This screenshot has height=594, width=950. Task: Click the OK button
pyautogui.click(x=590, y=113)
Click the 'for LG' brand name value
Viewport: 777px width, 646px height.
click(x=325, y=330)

**Problem requirements**
Pick out every line of the records that contains the string "width", and copy each of those lines. Match case exactly.

**Full response**
This screenshot has height=594, width=950. Task: Click the OK button
Viewport: 777px width, 646px height.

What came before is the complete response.